Marrill’s hand slipped into Fin’s, squeezing tight. Reminding him that despite everything else, they were still in this together. It gave him courage as he steeled himself for what came next. “Ready, Serth?” he called.
At the bow, the wizard rolled his shoulders, flexing his long fingers before curling into fists. “Ready,” he yelled back.
Fin watched his Rise shimmy up a narrow iron branch, sneaking closer to the Master’s balcony. It was impressive, Fin had to admit, that Vell had made it that far without the Master turning on him. But that wouldn’t last for long.
Not that they needed it to.
“Ready, Remy?” Fin asked.
Remy nodded, squaring her shoulders as she gripped the wheel.
Overhead, Vell pulled himself onto a branch just below the Master’s balcony, directly in the wizard’s line of sight. At first, the Master barely even seemed to register Vell’s presence. Then his hand came up quickly. A blast of energy smashed into Fin’s twin, sending him flying.

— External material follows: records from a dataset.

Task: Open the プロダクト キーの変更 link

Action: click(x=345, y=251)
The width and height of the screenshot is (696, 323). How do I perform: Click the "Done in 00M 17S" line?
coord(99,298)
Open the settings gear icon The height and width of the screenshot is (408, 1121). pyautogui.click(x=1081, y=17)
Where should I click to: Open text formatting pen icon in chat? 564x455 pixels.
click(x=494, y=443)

But not before Vell sent off a volley of his own.
Fin could just see the small black object soaring through the air. He could just see the flame within, flickering and growing.
He held his breath, watching, waiting.
Marrill’s hand squeezed his tightly.
And then the lantern smashed against the face of Ardent’s tower.

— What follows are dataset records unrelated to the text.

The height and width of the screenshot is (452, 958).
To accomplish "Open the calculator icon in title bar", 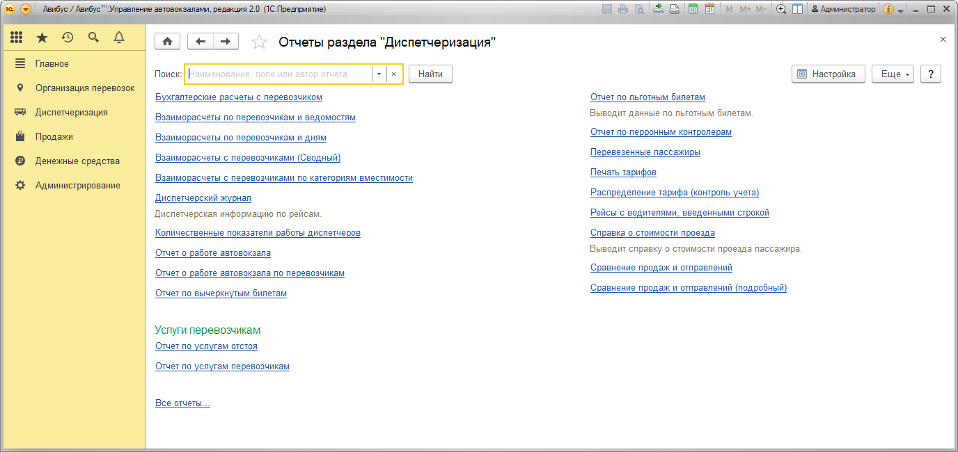I will pyautogui.click(x=693, y=9).
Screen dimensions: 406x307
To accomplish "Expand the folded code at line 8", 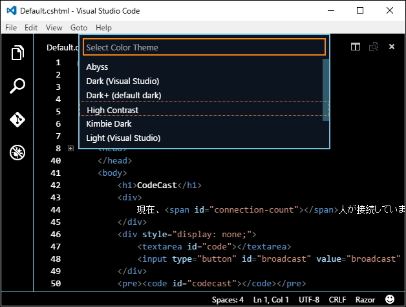I will [70, 148].
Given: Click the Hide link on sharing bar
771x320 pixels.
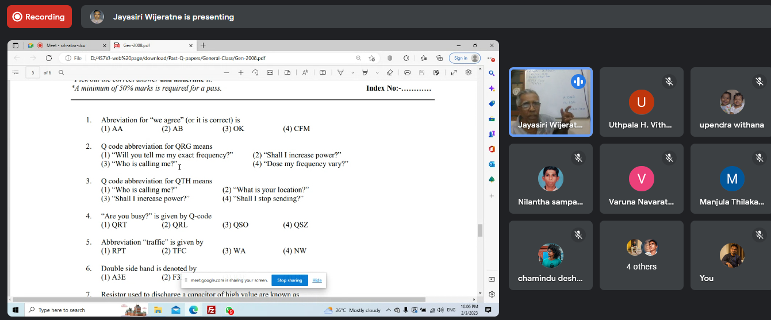Looking at the screenshot, I should coord(317,280).
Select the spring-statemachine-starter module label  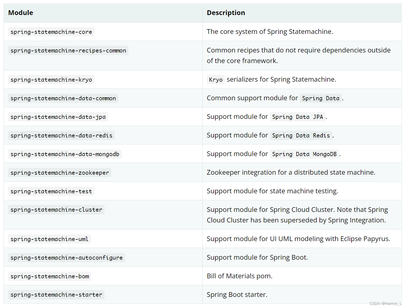(x=56, y=295)
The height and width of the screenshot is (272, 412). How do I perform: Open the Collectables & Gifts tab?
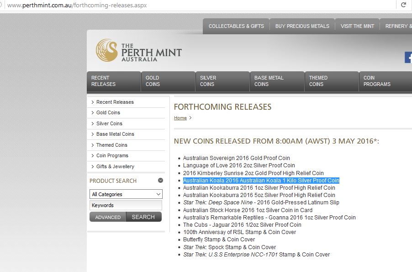pos(236,26)
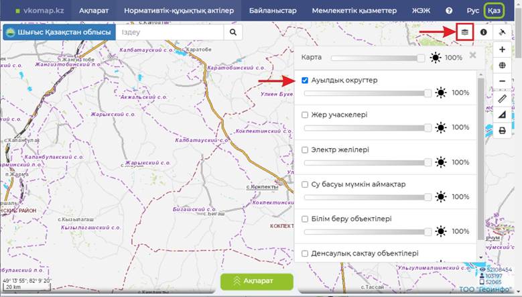This screenshot has width=522, height=297.
Task: Switch language to Рус
Action: (473, 11)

The fire burst free instantly, as though it had been starving and they’d just laid out a feast before it. With a cackle and a crackle, the Salt Sand King raced across the metal, spreading flames everywhere. It roared toward the Master.
“Let’s give that fire some fuel!” Fin shouted.

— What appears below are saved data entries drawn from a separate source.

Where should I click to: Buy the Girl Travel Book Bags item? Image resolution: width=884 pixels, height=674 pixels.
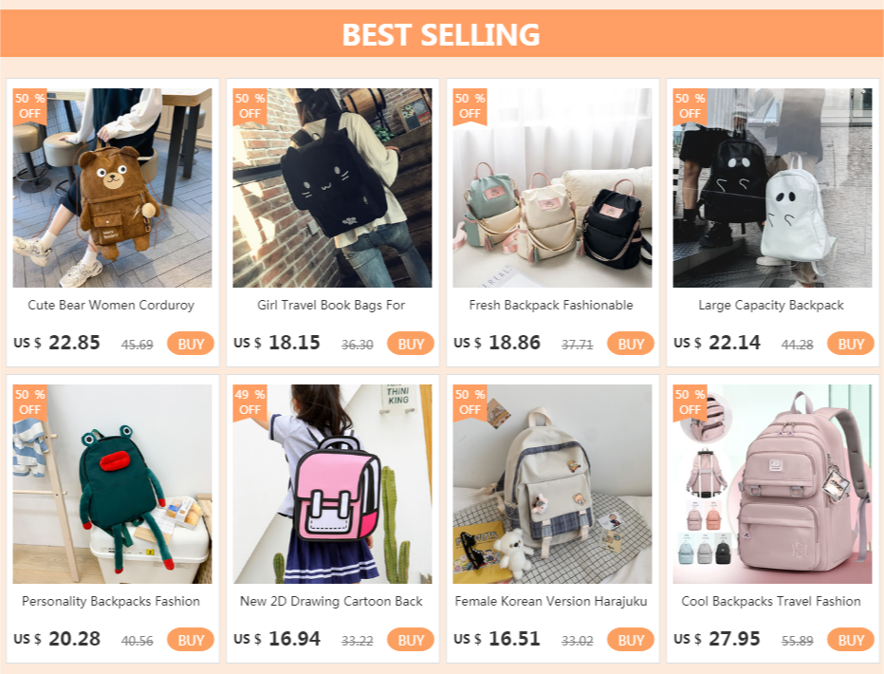pos(411,344)
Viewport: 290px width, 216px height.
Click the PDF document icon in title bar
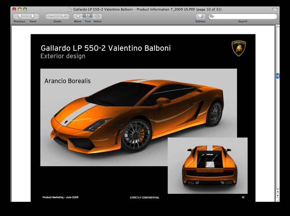tap(71, 9)
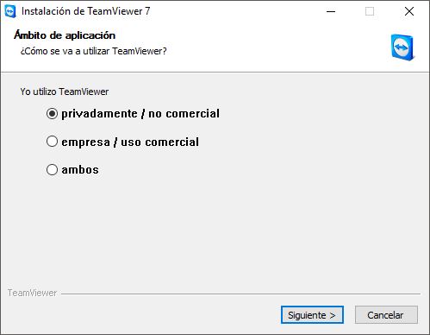This screenshot has height=335, width=430.
Task: Click the greyed-out maximize window button
Action: pyautogui.click(x=370, y=11)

The tall wizard spread wide his black-robed arms. “Wind!” he called. “Take your revenge!”
The tips of Fin’s hair began to drift around his face as a breeze struck up behind them. It quickly grew to a hurricane, tearing shreds of sails from the yards and snatching the air from their lungs.
Remy struggled to keep the ship from capsizing or being dashed against Ardent’s tower. A task made even more difficult by having to keep her eyes shut against the punishing gale.
The wind howled, almost gleeful, as it swept around them. Fin watched as it ravaged Ardent’s tower, battering the Master so forcefully that he threw his hands up against it, even stumbling back a step under the onslaught.
The flames exploded, raging up and down the face of the tower, transforming it into a tree of fire. The web of lightning flickered, then vanished.
Serth, meanwhile, seemed to exist in his own bubble of calm, not even the hem of his robe ruffling. With a twitch of his fingers the bubble expanded, and the wind’s assault on the ship ceased.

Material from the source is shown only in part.